TL;DR We propose Control Variates Evaluation, an unbiased LLM evaluation method with reduced human annotations.
Accurately evaluating the performance of large language models (LLMs) is crucial before large-scale deployment. Human evaluation remains the gold standard, but this approach demands substantial time and financial resources. It may also diminish user experience when conducted with active system users,
Synthetic evaluation , on the other hand, generates annotations using a reward model or LLM (e.g., GPT-4). Though reducing the need for extensive human involvement, synthetic evaluators can not perfectly reflect human preference and often introduce bias, undermining the evaluation reliability.
In this work, we propose Control Variates Evaluation to integrate human and synthetic feedback, mitigating reliance on human annotations while maintaining unbiased evaluations.
Figure 1: (Left) Control Variates Evaluation makes use of a possibly inaccurate synthetic evaluator to reduce the variance of evaluation, reducing the need of human annotations while preserving unbiasedness. (Right) Averaged mean square error v.s. number of human annotations for Human Evaluation, Synthetic Evaluation and Control Variates Evaluation using the finetuned Skywork-8B evaluator on Chatbot Arena. The Synthetic Evaluation has high bias, while the bias of Human and Control Variates Evaluations are negligible. Control Variates Evaluation reduces the variance of Human Evaluation.
Our method is based on control variates, a classical variance reduction method. Suppose we have an evaluation dataset consisting of prompts and unannonated responses pairs generated from two different LLMs, and we want to estimate the win rate between the two LLMs. We gather synthetic annotations on all samples and human annotations on a subset of the samples.
Given human preference score \( z \) and synthetic preference score \( \hat z \) on one response pair, Control Variates Evaluation outputs a variance reduced estimate \[ z^{\mathsf{cv}; \alpha} = z - \alpha (\hat z - \mu_{\hat z}), \] Here $\mu_{\hat z}$ is the synthetic win rate, computed by the mean of synthetic preference score overall samples in the evaluation dataset. $\alpha$ controls the variance of evaluation, which has optimal value \[ \alpha^* = \frac{\mathrm{Cov}[z, \hat z]}{\mathrm{Var}[\hat z]}. \] In practice, $\alpha^*$ is estimated on response pairs with both human and synthetic evaluations. The output win rate is the mean of $z^{\mathsf{cv}; \alpha}$ over all human-annotated response pairs.
Control Variates Evaluation applies to a variety of benchmarks and synthetic evaluators, ranging from small 2B reward models to large language models. Our experiments (as shown in the table below) demonstrate a reduction in human annotations by up to 12.2% with an off-the-shelf synthetic evaluator and up to 24.8% with a finetuned variant. All these savings can be achieved with an easy-to-deploy reward model at nearly no cost.
We can predict the percentage of human annotation saving in Control Variates Evaluation without actually running the evaluation process.

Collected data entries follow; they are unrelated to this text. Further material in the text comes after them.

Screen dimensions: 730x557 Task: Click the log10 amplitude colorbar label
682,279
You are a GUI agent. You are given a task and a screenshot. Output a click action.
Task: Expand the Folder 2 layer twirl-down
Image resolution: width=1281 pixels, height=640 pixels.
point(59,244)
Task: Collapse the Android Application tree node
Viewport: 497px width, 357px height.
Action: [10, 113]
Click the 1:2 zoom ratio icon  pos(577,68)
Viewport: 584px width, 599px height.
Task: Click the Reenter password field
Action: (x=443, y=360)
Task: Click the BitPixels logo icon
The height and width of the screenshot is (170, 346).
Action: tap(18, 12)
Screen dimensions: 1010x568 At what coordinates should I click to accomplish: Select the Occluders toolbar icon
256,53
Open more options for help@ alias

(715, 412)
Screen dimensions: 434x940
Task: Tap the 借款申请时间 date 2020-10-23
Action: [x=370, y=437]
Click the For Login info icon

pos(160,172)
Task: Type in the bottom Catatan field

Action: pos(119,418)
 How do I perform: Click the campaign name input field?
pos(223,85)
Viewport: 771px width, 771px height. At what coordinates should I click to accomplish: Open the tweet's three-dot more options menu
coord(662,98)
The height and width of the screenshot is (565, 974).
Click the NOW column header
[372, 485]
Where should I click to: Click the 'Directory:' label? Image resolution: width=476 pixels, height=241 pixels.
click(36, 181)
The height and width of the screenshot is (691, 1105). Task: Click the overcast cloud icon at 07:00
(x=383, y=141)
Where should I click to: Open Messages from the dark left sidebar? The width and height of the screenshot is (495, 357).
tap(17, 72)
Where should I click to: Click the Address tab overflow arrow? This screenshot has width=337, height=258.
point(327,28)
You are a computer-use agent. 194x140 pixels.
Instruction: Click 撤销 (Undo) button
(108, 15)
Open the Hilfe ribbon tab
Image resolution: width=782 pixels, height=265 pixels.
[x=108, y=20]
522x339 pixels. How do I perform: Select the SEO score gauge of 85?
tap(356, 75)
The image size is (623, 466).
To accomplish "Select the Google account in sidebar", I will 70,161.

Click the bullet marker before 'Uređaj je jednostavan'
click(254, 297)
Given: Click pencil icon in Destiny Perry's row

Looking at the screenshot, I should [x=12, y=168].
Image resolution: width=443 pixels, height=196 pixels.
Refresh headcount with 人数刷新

In fact, control variates theory indicates that the ratio of the number of human annotations in Human Evaluation and Control Variates Evaluation should be $1:(1-\rho^2)$ so that they have the same variance, where $\rho$ is the correlation coefficient between human and synthetic preference and can be estimated with a small subset of evaluation data. This is demonstrated in the figure below, in which we shift the human evaluation curve according to theoretical prediction, and the shifted curve overlaps with the practical control variates evaluation curve
Figure 2: Averaged mean-square error versus number of human annotations for Skywork-8B (finetuned) on Chatbot Arena. The $x$-coordinate of curves "Human" and "Control Variates" correspond to the number of human annotations. The curve "Human (shifted)" is derived by horizontally scaling the Human Evaluation curve according to the theoretically predicated saving. The averaged mean-square error of Control Variates Evaluation converges to near 0, indicating that it has negligible bias. The human annotation saving ratio aligns perfectly with the actual variance relationship between Human Evaluation and Control Variates Evaluation.
On many popular LLM evaluation benchmarks such as Chatbot Arena and MT Bench , there are abundant off-the-shelf human annotations for pre-generated language model responses. Now suppose we have a new LLM and we want to compare it with the existing ones in the benchmark. We can make use of these existing human annotations to finetune the synthetic evaluator before running the Control Variates Evaluation.
Note that the dataset used for finetuning the synthetic annotator contains responses generated by LLMs that are different from the LLMs that we wish to evaluate, i.e., the responses in evaluation dataset are out of distribution w.r.t. the finetuning data. Nevertheless, we show that the finetuned model still generalizes well in terms of the correlation coefficient to the human annotations, with a significant increase in human annotation saving.
Figure 3: Averaged human annotation saving ratio before and after fine-tuning for GRM-Gemma-2B-sftreg and Skywork-Reward-Llama-3.1-8B-v0.2 on Chatbot Arena and MT-Bench. Under all setups, we observe at least 5\% increase in the saving ratio.